I am curious to know how they would know?
There's a few series of border control related shows. They show the depths of idiocy people willingly engage in. Like
a guy who pretended to be a minor when he was clearly in his 20s-30s.
And specially how they can get the proof of it since the onus is on them to prove that the protected person/refugee had voluntarily reavailed themself of the protection of their country of nationality.
False. The onus on them is to prove that you committed an act that could be seen as voluntarily reavailing yourself of the protection of your country of nationality. It's up to the Member to determine whether or not this actually happened... and if you find yourself in this situation, I cannot recommend collecting evidence of how involuntary this travel was enough.
An example: If I were travelling from Seoul back to Canada... but my flight gets cancelled and they want to rebook me onto a flight connecting through my home country, my evidence for the involuntary nature of my travel to my home country would be a letter from the airline explaining what occurred, a print out of the original itinerary, etc. I would try to do my best to pre-empt and diffuse the case against me to show that I tried my level best to avoid it.
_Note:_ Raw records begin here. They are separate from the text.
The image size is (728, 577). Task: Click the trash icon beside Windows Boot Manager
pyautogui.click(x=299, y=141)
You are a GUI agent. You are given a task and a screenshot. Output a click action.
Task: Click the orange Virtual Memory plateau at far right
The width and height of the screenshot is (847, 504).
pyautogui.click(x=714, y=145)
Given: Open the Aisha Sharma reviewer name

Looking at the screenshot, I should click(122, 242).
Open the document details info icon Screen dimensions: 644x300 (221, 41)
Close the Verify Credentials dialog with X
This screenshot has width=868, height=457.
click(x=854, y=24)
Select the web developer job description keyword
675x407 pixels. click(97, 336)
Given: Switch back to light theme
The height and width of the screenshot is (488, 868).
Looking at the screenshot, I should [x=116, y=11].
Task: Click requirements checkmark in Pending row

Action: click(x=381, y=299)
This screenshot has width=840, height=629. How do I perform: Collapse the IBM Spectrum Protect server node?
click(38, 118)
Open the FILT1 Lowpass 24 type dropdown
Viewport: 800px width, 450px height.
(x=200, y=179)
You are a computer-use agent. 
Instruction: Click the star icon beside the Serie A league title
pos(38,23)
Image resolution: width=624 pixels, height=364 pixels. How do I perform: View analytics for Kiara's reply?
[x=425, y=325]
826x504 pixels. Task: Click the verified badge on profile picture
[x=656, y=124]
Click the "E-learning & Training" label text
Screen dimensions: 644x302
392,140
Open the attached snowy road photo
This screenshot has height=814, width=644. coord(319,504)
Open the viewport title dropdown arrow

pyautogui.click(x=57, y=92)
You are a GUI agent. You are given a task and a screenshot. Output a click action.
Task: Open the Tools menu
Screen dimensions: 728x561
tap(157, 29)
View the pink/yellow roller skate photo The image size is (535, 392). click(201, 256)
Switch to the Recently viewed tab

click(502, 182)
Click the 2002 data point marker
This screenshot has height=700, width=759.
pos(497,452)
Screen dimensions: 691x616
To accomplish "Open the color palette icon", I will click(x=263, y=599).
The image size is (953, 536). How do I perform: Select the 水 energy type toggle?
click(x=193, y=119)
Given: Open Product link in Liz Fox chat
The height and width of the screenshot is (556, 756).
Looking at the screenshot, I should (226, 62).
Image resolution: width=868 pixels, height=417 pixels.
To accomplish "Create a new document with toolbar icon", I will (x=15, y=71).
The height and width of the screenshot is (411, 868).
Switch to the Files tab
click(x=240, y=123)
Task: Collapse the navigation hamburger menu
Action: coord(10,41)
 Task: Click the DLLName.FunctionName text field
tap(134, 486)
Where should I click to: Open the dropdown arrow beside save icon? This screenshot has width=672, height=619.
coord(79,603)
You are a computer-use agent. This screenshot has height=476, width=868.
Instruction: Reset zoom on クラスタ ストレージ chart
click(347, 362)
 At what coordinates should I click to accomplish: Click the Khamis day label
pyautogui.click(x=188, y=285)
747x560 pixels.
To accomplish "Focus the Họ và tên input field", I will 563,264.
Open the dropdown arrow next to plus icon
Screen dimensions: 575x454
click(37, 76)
Do people share this information while renewing PR cards, or disclosing it to CBSA when entering the country after that action? Or how?
Not just this but the CBSA asking questions to try to reveal these answers. This is why I recommend knowing a good immigration attorney.
I can't imagine that all countries share the entry/exit information with Canada specially the travel document details (maybe name, dob only) so how would IRB know that this person used their national passport instead of RTD?
Because CBSA and/or IRCC could make an application for cessation of protection to the IRB. That's how the IRB knows. And CBSA officers are trained to ask these kinds of questions.